2. Generating from examples
Handy when the format varies and you don't want to hand-craft a regex.
ally.create_pattern_from_examples(
entity_type="PROJECT_CODE",
examples=[
"PRJ-2024-01",
"PRJ-2024-12",
"PRJ-2023-07",
],
context=["project", "code", "milestone"],
generalization_level="medium",
)
results = ally.analyze("Work is tracked under PRJ-2024-08.")
# [RecognizerResult(entity_type='PROJECT_CODE', text='PRJ-2024-08', ...)]
generalization_level controls how flexible the derived regex is:
| Level | Behavior |
|---|---|
"none" |
Exact match only.

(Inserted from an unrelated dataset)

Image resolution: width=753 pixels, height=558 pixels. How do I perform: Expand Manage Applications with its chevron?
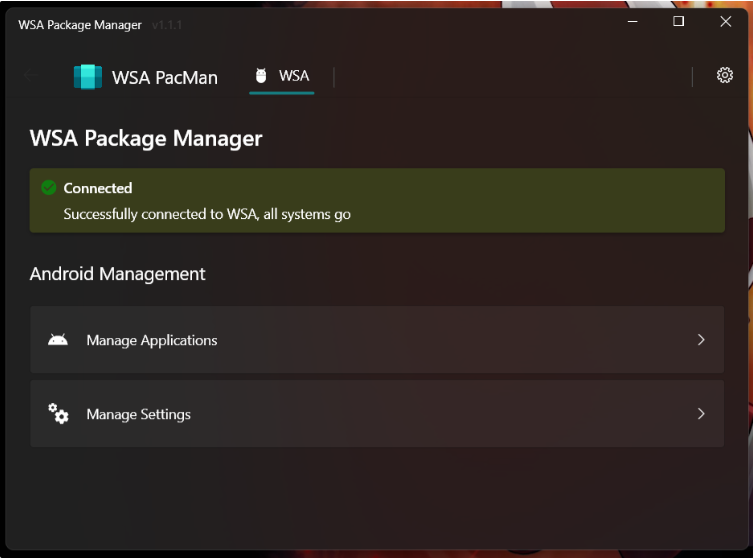click(701, 340)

Rarely what you want. |
"low" |
Allow variation in digits but preserve everything else exactly. |
"medium" (default) |
Digits flex by count; alphabetic tokens flex in case. |
"high" |
Maximum flexibility — digit groups, alphabetic groups, and separators all generalized. Risks false positives. |
Start at "medium" and only escalate if the pattern misses valid examples.
3. Bulk CSV import
For teams that maintain pattern libraries in spreadsheets:
ally.import_patterns_from_csv("patterns.csv")

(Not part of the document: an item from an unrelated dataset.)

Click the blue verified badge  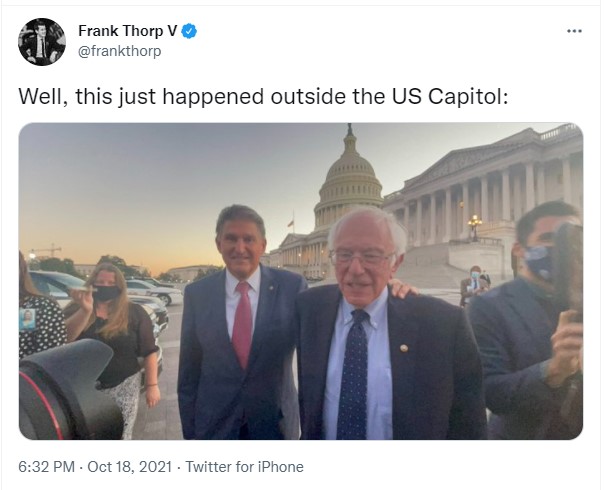tap(189, 31)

CSV format (header row required):
entity_type,pattern,context,name,score
EMPLOYEE_ID,\bEMP\d{5}\b,"employee;staff;rep",Employee ID,0.9
PROJECT_CODE,\bPRJ-\d{4}-\d{2}\b,"project;code;milestone",Project Code,0.85
Context words are separated with ;. Multiple rows per entity type merge into
a single pattern definition with multiple regexes.
Validating before you commit
The library ships a pattern validator you can use during development:
from allyanonimiser import test_pattern_against_examples
is_valid, err = test_pattern_against_examples(
pattern=r"\bEMP\d{5}\b",
positive_examples=["EMP12345", "EMP00001"],
negative_examples=["EMPLOYEE", "emp12345"],
)
print(is_valid, err)
Returns (True, None) if the regex matches every positive and none of the
negatives, or (False, error_message) otherwise.

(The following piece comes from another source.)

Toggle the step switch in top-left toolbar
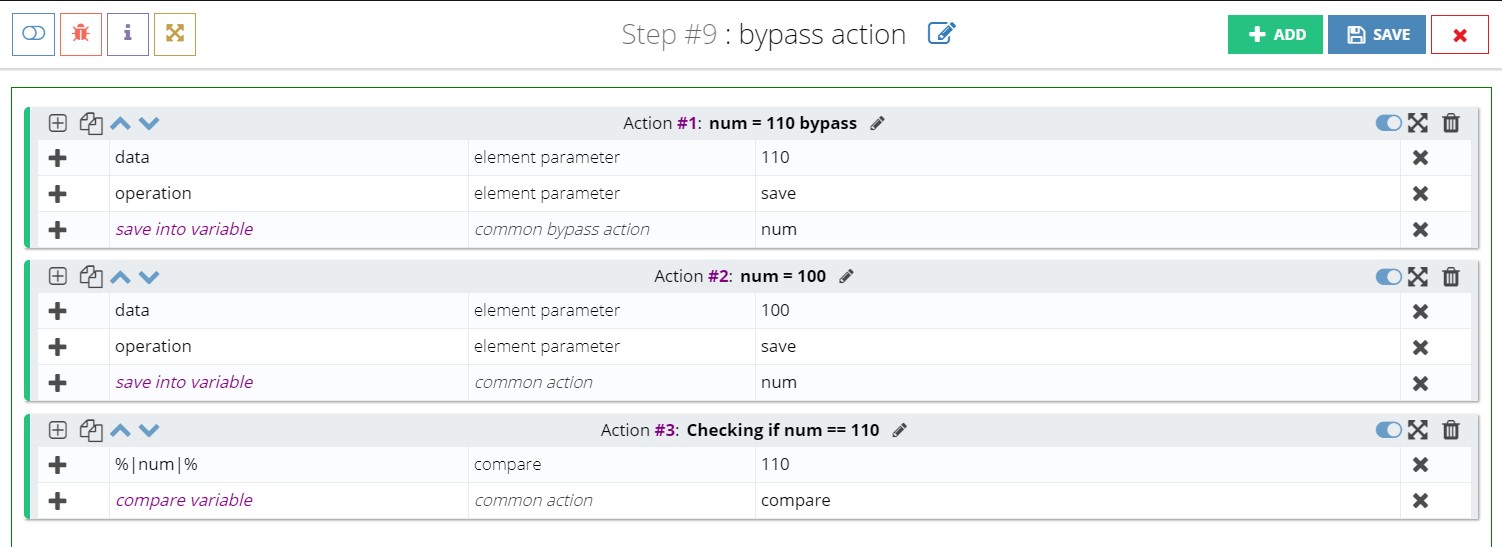The height and width of the screenshot is (547, 1502). tap(33, 34)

Using custom entities with anonymize
Once registered, custom types work everywhere built-ins do — including the operator dict:
ally.anonymize(
"Case opened by EMP12345 under PRJ-2024-08.",
operators={
"EMPLOYEE_ID": "hash",
"PROJECT_CODE": "replace",
},
)
# "Case opened by HASH-a1b2c3d4e5 under <PROJECT_CODE>."
Managing priority against built-ins
Custom patterns automatically get a small registration-order priority bonus (added in v3.0) so a user-defined entity can override a generic built-in when both match the same span. If that's not enough, inject a priority dict directly at the anonymizer:
from allyanonimiser import EnhancedAnonymizer, create_allyanonimiser
ally = create_allyanonimiser()
ally.anonymizer = EnhancedAnonymizer(
analyzer=ally.analyzer,
entity_priority={
"EMPLOYEE_ID": 120, # higher than any built-in
"PROJECT_CODE": 110,
},
)
See DEFAULT_ENTITY_PRIORITY in
core/anonymizer.py
for the full built-in priority table.
Persisting your custom patterns
ally.save_patterns("my_patterns.json")
Next session:
ally = create_allyanonimiser(pattern_filepath="my_patterns.json")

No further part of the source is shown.